So one of my favourite foods is dwaejibulgogi, korean spicy pork belly bqq! It’s deliciously chewy, sweet and spicy. When eaten with lettuce wraps, you get a crisp, clean bite that compliments the many flavours of the meat and spicy dipping sauce. This recipe is super easy to make. Although the original recipe calls for Korean pears, I use regular ripened Bosc pears, which you can get at any super market. You can find the original recipe here on Maangchi’s website.
Spicy barbecue pork (Dwaejibulgogi):
- 1lb (~500g) pork belly, sliced thinly (you can also use pork shoulder or pork loin)
- 3-4 little gem lettuce heads
- optional: steamed rice (we use Arirang Korean sushi rice)
For the marinade:
- ½ cup of crushed pear (any sweet, ripe pear will do)
- ¼ cup onion (puréed)
- 4 cloves of garlic, minced
- ½ teaspoons of ginger, minced
- 1 chopped green onion
- 1 tablespoons soy sauce
- 2 tablespoons brown sugar
- a pinch of ground black pepper
- 2 teaspoons of toasted sesame seed oil
- 3 tablespoons hot pepper paste (gochujang)
Dipping Sauce (Ssamjang):
- ¼ cup fermented soybean paste (doenjang)
- 1 tablespoons hot pepper paste (gochujang)
- 1 stalk of minced green onion
- 1 clove of minced garlic
- ¼ cup chopped onion
- 2 teaspoons honey
- 2 teaspoons toasted sesame seeds
- 2 teaspoons toasted sesame oil
- Take all marinade ingredients and blend together.

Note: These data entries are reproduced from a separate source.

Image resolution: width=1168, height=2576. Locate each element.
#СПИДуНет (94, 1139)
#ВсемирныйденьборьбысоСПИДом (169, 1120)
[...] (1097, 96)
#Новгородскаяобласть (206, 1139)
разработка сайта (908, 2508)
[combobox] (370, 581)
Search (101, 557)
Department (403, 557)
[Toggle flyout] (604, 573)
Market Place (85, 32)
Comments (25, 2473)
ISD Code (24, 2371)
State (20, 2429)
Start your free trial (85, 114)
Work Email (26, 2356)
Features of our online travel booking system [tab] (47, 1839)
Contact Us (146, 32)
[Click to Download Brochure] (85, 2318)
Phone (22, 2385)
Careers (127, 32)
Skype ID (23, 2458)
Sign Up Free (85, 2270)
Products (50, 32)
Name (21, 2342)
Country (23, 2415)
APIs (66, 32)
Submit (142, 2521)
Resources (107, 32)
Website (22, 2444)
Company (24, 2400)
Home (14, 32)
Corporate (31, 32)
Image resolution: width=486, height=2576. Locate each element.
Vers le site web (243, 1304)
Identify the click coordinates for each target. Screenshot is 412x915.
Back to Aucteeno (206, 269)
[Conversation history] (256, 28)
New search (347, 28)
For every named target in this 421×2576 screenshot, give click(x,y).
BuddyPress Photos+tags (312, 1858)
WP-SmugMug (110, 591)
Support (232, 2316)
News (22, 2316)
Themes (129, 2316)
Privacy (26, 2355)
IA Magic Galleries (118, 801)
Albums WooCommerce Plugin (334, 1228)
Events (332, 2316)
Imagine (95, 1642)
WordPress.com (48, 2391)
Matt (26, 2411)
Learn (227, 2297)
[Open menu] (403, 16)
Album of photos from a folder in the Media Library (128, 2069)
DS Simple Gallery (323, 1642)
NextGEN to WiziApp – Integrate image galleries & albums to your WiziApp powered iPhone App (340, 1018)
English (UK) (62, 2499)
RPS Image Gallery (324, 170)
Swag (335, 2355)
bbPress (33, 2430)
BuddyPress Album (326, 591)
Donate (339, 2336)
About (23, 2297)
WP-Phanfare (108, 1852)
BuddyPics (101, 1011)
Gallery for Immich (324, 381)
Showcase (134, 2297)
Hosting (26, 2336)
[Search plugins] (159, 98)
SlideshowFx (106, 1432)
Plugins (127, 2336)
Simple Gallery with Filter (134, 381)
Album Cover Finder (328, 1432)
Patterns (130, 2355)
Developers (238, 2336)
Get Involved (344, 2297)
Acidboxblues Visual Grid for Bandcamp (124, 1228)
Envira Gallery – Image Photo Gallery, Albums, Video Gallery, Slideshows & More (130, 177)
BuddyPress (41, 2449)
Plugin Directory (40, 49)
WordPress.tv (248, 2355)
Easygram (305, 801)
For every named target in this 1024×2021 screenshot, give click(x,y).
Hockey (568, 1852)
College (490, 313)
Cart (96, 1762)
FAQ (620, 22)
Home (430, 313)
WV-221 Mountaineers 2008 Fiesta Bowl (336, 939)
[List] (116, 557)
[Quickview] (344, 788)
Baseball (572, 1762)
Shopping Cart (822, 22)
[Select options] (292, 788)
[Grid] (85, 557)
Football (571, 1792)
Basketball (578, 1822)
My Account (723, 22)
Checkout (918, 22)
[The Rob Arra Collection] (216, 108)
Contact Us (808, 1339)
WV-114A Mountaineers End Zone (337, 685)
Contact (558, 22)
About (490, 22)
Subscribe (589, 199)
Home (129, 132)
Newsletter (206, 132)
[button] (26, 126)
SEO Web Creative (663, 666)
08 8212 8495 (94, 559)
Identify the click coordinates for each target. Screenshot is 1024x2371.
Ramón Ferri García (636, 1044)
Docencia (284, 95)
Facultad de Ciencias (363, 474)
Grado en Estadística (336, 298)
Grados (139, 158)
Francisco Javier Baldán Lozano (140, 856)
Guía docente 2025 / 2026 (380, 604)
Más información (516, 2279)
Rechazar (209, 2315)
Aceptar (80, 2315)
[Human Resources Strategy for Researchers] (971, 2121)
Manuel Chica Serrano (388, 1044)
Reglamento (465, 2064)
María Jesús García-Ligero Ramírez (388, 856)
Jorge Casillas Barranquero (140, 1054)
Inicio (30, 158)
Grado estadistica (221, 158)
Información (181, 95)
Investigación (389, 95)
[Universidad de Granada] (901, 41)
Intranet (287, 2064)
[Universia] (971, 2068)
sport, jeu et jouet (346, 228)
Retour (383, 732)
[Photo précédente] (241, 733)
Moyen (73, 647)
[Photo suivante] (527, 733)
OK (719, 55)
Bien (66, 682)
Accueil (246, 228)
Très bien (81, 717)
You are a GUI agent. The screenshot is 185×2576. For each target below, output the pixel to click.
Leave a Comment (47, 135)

Once fully incorporated, mix with pork belly and marinate in a plastic container for a minimum of one hour to maximum of overnight.
- Shake off excess marinade and grill until nicely reddish brown.
- Sprinkle with toasted sesame seeds before serving.
- Serve with ssamjang, steamed rice, and freshly cleaned lettuce.
How Tisha enjoys eating it:
- Take one piece of lettuce and place a little steamed rice inside.
- Grab one piece of pork belly and top with a bit of ssamjang.
- Fold and eat in one bite.
- Enjoy with cold beer.
I hope you will enjoy this recipe as much as I and my family do. Happy Eats!